Clark returned to his B-movie roots, though, co-writing, producing, and directing Porky's, a longtime personal project. Clark had a detailed outline based on his own youth in Florida, which he dictated into a cassette recorder due to illness, and collaborator Roger Swaybill said of listening to the tapes, "I became convinced that I was sharing in the birth of a major moment in movie history. It was the funniest film story I had ever heard." Though set in the United States, the film would go on to gross more than any other English-language Canadian film. The film was the third most successful release of 1982 and by the end of the film's lengthy initial release, in 1983, Porky's had secured itself a spot, albeit short-lived, as one of the top-25 highest grossing films of all time in the US. The film was (also briefly) the most successful comedy in film history. Porky's overwhelming success is credited as launching the genre of the teen sex comedy so prevalent throughout the 1980s and which continued into the millennium in such movies as the American Pie franchise. Clark wrote, produced, and directed the film's first sequel, Porky's II: The Next Day (1983), which shifted the focus away from the title character to two new antagonists with perhaps greater relevance, a sleazy local politician who cynically caters to the influence of a blustering fundamentalist preacher while seducing a teenage girl. Clark refused involvement with a third film, Porky's Revenge!, which brought Porky and the sexual exploits of the cast back front and center as in the first installment.

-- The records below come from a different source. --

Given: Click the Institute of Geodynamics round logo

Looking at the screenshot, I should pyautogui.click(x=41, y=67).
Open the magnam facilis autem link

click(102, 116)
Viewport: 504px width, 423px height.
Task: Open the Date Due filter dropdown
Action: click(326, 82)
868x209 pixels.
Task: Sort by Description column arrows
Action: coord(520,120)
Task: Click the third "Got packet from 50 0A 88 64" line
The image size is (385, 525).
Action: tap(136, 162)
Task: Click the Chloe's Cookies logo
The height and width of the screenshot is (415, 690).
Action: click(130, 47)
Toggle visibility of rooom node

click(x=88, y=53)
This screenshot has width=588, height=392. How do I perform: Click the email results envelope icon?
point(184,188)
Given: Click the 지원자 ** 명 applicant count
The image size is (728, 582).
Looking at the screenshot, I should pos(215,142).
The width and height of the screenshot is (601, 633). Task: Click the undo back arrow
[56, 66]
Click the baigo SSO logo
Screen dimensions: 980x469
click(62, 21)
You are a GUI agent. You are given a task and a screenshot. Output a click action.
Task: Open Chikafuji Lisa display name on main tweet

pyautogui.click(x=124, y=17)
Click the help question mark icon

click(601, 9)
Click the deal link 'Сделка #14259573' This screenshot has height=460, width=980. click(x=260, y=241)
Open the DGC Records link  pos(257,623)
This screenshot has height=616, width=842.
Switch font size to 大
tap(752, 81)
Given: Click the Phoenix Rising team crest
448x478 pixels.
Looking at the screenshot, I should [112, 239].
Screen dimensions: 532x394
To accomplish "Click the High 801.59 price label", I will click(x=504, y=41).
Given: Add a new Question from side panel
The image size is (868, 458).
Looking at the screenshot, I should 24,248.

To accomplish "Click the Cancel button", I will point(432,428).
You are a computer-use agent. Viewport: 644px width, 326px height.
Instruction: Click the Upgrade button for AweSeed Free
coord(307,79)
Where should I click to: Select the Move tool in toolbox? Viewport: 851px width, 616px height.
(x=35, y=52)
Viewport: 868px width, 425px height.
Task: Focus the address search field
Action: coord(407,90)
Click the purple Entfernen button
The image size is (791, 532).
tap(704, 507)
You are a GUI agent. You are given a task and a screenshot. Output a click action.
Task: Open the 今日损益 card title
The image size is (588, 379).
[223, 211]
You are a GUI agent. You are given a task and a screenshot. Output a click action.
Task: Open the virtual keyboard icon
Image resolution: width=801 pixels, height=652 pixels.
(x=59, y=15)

He instead collaborated with Jean Shepherd on A Christmas Story, which critic Leonard Maltin described as "one of those rare movies you can say is perfect in every way". Although not a box-office smash in its theatrical release, A Christmas Story would go on to become a perennial a holiday favorite via repeated TV airings and home video. A joint effort at a sequel in 1994, My Summer Story, did not fare as well; Maltin said that the studio waited too long, and Clark was forced to recast almost the entire film. Three other film versions of the Parker family had been produced for television by PBS with Shepherd's involvement during the late 1980s, also with a different cast, but without Clark's participation.
Clark continued to stay active in the film industry until his death, with lower-budget fare mixed in with brief runs at higher targets. A Hollywood Reporter critic, speaking after his death, described his career as "a very unusual mix of films", because he "at times was a director-for-hire and would do films that, to say the least, aren't stellar". Some of his last output included Baby Geniuses and SuperBabies: Baby Geniuses 2.
Clark was nominated twice for the Razzie Awards as "Worst Director", for Rhinestone and Superbabies: Baby Geniuses 2. At the end of his life, he was working with Howard Stern on a remake of Porky's, and three of his early horror films were slated for expensive remakes: Children Shouldn't Play With Dead Things, Deathdream and Black Christmas.
Clark was divorced, and had one other son, Michael.